The flowers are borne in one or two spherical heads in axils on slender, normally glabrous peduncles 5–12 mm long, each head with 10 to 18 bright golden yellow flowers. Flowering occurs from July to October, and the pods are curved to wavy or twisted, firmly papery to thinly leathery, up to 50 mm long, 2–4 mm wide, glabrous and sticky. The seeds are oblong, 3–5 mm long, slightly shiny brown with an aril on the end.

== Taxonomy ==
Acacia lineata was first formally described in 1832 by George Don in his book, A General History of Dichlamydeous Plants, from an unpublished description by Allan Cunningham.

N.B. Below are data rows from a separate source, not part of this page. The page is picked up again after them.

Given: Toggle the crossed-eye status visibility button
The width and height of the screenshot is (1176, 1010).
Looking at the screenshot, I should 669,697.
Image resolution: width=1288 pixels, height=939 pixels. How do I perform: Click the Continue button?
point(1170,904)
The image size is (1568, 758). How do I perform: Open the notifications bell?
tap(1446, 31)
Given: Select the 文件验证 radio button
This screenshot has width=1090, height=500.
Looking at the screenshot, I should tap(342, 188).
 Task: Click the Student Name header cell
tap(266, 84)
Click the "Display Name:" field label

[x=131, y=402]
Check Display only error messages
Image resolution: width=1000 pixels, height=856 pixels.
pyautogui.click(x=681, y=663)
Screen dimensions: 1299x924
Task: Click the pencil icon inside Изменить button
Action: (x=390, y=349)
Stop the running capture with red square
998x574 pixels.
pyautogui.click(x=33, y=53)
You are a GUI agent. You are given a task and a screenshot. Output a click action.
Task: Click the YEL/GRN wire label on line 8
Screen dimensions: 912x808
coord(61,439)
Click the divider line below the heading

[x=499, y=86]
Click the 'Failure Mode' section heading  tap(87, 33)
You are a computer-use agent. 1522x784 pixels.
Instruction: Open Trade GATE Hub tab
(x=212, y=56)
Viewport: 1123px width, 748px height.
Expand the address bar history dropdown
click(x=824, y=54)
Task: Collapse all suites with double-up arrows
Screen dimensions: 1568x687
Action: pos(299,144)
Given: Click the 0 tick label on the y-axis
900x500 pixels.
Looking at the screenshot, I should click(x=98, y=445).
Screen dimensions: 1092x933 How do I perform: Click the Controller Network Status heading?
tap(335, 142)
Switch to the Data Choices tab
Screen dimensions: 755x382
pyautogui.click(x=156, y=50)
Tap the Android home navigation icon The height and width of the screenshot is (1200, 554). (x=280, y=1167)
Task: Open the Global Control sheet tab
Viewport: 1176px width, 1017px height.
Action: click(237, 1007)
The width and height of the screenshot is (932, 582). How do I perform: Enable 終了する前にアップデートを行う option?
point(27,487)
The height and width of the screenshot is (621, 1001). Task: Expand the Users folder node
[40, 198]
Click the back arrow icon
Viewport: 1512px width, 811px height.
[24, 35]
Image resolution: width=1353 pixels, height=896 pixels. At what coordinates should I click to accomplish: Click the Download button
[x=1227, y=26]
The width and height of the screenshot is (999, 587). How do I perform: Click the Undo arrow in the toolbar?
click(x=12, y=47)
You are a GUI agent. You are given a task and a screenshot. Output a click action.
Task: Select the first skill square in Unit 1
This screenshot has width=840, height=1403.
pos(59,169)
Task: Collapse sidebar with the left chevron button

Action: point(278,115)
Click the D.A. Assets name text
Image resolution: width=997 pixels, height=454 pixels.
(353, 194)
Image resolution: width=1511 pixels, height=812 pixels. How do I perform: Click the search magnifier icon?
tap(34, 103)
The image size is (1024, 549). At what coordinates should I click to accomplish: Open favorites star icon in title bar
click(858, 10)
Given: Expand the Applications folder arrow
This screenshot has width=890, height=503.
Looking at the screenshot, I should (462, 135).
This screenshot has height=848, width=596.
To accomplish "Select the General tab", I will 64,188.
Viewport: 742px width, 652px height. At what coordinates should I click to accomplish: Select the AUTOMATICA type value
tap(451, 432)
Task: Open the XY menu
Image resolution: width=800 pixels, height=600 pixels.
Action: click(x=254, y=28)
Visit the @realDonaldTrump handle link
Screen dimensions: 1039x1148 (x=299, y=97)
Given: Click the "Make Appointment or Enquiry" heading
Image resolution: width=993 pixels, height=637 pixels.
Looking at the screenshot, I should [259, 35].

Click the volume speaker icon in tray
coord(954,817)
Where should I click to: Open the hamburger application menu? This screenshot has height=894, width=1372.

== Distribution and habitat ==
Streaked wattle has a scattered distribution from the Eyre Peninsula and Cowell in South Australia, through north-western Victoria and New South Wales to near the Carnarvon Range in Central Queensland. It grows in a variety of habitats such as sclerophyll forest and woodland, but mostly occurs in mallee communities.

== Ecology ==
Acacia lineata can grow in alkaline, sandy, or gravely soils.

Having phyllodes instead of leaves help A. lineate to survive in dry semi-arid environments, by reducing water loss. The phyllodes of A. lineatea are small, point up and are slightly hairy; adaptations that further reduce water loss.

Acacias are able to fix nitrogen in the soil via a host bacteria that live on the roots called rhizobia, which aids in the growth of other plant species.

== Reproduction and dispersal ==
A. lineata flowers appear from July to October depending on the region, with seeds maturing over summer.

The pale aril of the A. lineata seeds, suggests dispersal by ants.

== Use in horticulture ==
Acacia lineata is planted as an ornamental shrub in parks and along roadsides. It prefers temperate regions, is moderately drought and frost tolerant, and will grow from a seed or cutting. Acacias are a good source of pollen; sheltered nesting habitat for birds and seeds which are eaten by birds.